Premesso questo, alla luce della sentenza del Tribunale di Palermo, quinta sezione penale, presieduto da Patrizia Spina, che ha assolto l’imprenditore Nicola Grauso e con lui l’avvocato Luigi Garau e il giornalista Antonangelo Liori dall’accusa di estorsione e tentata estorsione nei confronti di Tito Melis, padre di Silvia, rapita in Sardegna nel 1997, processo varato a suo tempo da Caselli, qualche riflessione si impone.
Si è accorto o non si è accorto il giudice Giancarlo Caselli di quante vittime ha fatto, anche se certamente non lo ha fatto deliberatamente, nel corso della sua carriera e, in particolare, durante il suo soggiorno nel capoluogo siciliano nelle vesti di procuratore capo? Di quanti, da lui rapidamente sbattuti alla gogna come fossero i peggiori malfattori, con processi più o meno mediatici, solo dopo anni e anni, sono stati riconosciuti innocenti? Incidenti di percorso, certo. Che accompagnano la vita di ogni magistrato, probabilmente. Mettiamoci pure un destino cinico e baro. Ma purtroppo anche atroci realtà, finite sulle prime pagine dei giornali in questi anni.
Si sarà accorto il giudice Caselli, per esempio, che qualcuno come il suo collega, il giudice Luigi Lombardini - pure lui, guarda le coincidenze, sospettato di estorsione nell’ambito del sequestro della Melis -, dopo un interrogatorio, diciamo «molto incalzante» si tolse la vita, sparandosi nel suo ufficio.
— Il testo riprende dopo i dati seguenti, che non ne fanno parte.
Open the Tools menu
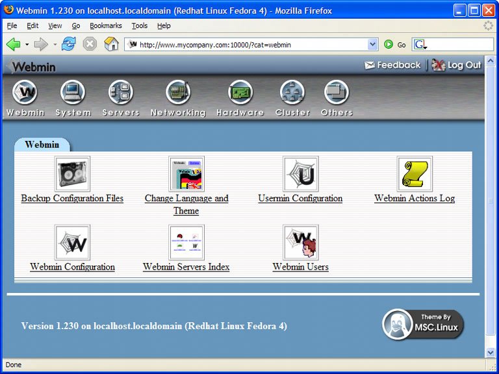Screen dimensions: 499x374 (139, 26)
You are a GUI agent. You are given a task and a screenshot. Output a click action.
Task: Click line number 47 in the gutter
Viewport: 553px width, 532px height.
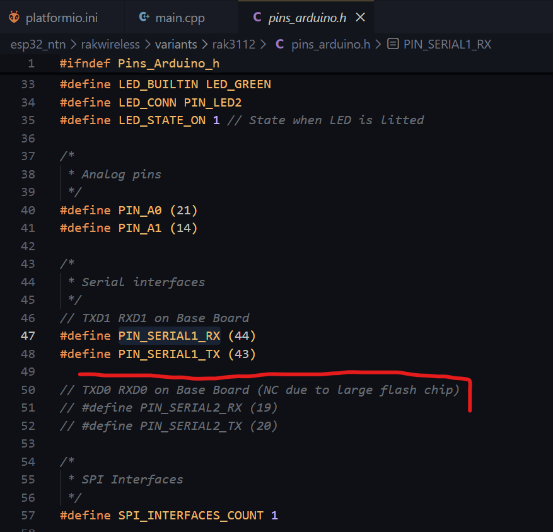28,336
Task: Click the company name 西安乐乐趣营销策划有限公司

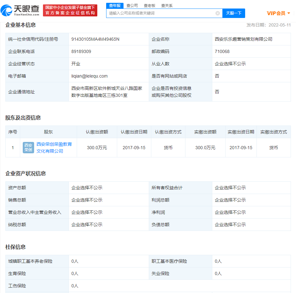Action: [x=243, y=39]
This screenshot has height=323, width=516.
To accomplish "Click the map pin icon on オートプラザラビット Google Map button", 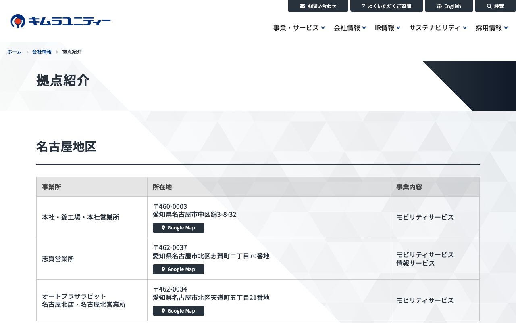I will tap(163, 311).
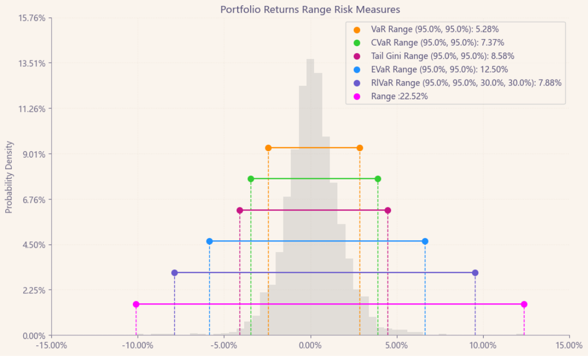Click the blue EVaR Range legend marker

(x=357, y=69)
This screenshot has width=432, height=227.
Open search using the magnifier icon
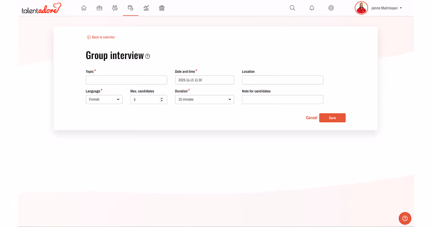tap(292, 8)
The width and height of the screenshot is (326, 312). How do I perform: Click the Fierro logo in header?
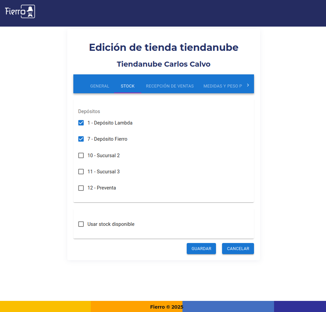tap(20, 12)
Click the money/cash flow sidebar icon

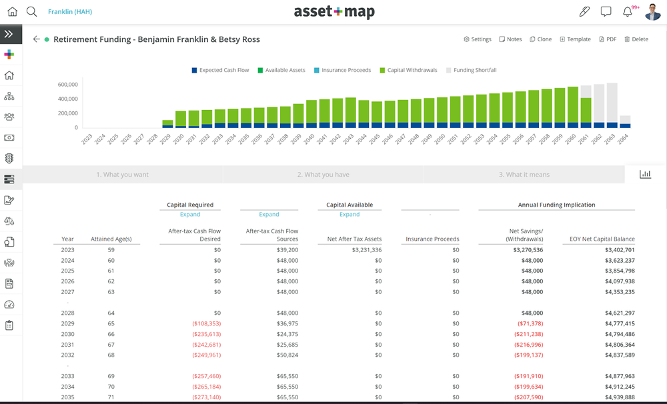click(9, 137)
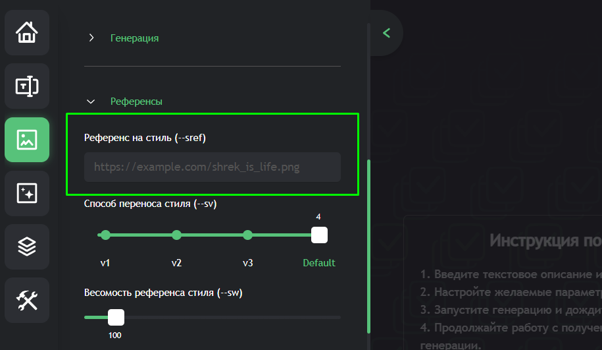
Task: Click the style weight slider track's right end
Action: (338, 317)
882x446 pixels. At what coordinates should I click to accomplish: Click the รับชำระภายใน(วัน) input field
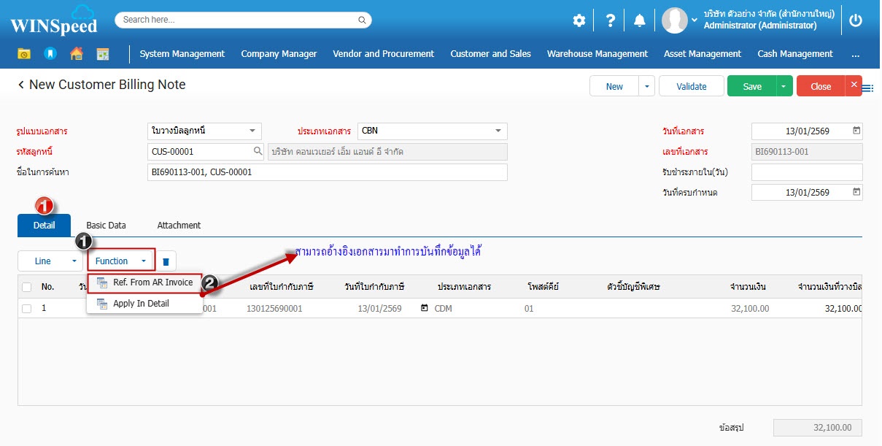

Era l’11 agosto del 1998. E il maresciallo Antonino Lombardo suicida in caserma nel ’95? Lombardo, ovvero l’uomo che voleva a tutti i costi che Badalamenti venisse in Italia a deporre al processo Andreotti, era il cognato di Carmelo Canale, il tenente dei carabinieri che da eroe ed ombra del giudice Paolo Borsellino, si è ritrovato improvvisamente come in un incubo, indagato da Caselli. «Nino - ricorda oggi Canale - era il comandante della stazione dei carabinieri di Terrasini. Passato al Ros di Roma, si sparò dopo che Leoluca Orlando e l’allora sindaco di Terrasini, Manlio Mele, lo attaccarono in tv, nella trasmissione di Michele Santoro Tempo reale del 23 febbraio 1995. Dissero che anche lui era colluso. E invece Nino, marito di mia sorella, aveva contribuito alla cattura di Totò Riina, con i suoi con confidenti, le sue fonti». Quanto allo stesso Canale, oggi capitano dei carabinieri, incastrato come presunta talpa, accusato di essere un ufficiale corrotto, capace di organizzare perfino un pranzo per realizzare una strage, solo dieci giorni fa è stato definitivamente assolto da quelle pesantissime accuse dalla quinta sezione della Cassazione, che ha respinto il ricorso presentato dalla Procura generale di Palermo contro di lui, già assolto in primo e in secondo grado, e ha chiuso così un’indagine e un processo estenuanti: Canale era indagato dal 1996 e rinviato a giudizio nel 1999. «Assolto perché il fatto non sussiste» ha sentenziato il presidente del tribunale, Antonio Prestipino .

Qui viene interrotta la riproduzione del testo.